From Wimbledon, and still thinking a little about what Jordyn Wieber did yesterday
The Kansas City Star
LONDON — Wimbledon is smaller than I expected, somehow. More quaint. Sort of like Fenway Park, only with rich Brits instead of drunk Bostonians.
This is a place I’ve always wanted to check out, and I realize this isn’t Wimbledon, of course. This is the Olympics, which in many ways makes it better than the Grand Slam tournament they hold here but in other ways means there is magenta signage all over a venue that normally would treat such an intrusion like an act of aggression.
The main column today is on the badass moment that will define Jordyn Wieber 48 hours after the rough moment people thought would define her.
The other one is on the subjective best all-around athlete in the world, who you may have never heard of, and who is definitely OK with that.
One postscript to the Wieber column: that was, truly, one of the coolest moments I’ve had in this silly job. My knowledge of gymnastics is pretty much limited to watching whether they fall, and if they don’t, well, the routines all look pretty sweet to me. Dominique Dawes, one of the 1996 gold medalists, was two seats to my right and it’s a weird feeling not being 100 percent sure how impressed you should be with something until seeing someone else’s reaction.

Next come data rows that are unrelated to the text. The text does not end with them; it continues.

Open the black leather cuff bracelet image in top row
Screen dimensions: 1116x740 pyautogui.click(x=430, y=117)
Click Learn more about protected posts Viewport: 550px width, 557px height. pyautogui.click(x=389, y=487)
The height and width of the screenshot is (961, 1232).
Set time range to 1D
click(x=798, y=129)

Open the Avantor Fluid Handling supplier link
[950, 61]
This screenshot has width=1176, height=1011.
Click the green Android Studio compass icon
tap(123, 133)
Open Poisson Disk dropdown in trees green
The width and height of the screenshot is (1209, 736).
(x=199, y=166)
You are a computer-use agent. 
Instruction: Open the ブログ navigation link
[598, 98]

But you don’t have to know about gymnastics to know about a moment. You don’t have to care about a sport to care about what it can do for people. Jordyn Wieber’s life changed yesterday. This is her forever. She will be the girl who was the best gymnast in the world, had her heart broken by a rule many think is archaic and unjust, cried her heart out and then came back 48 hours later to make history with her friends.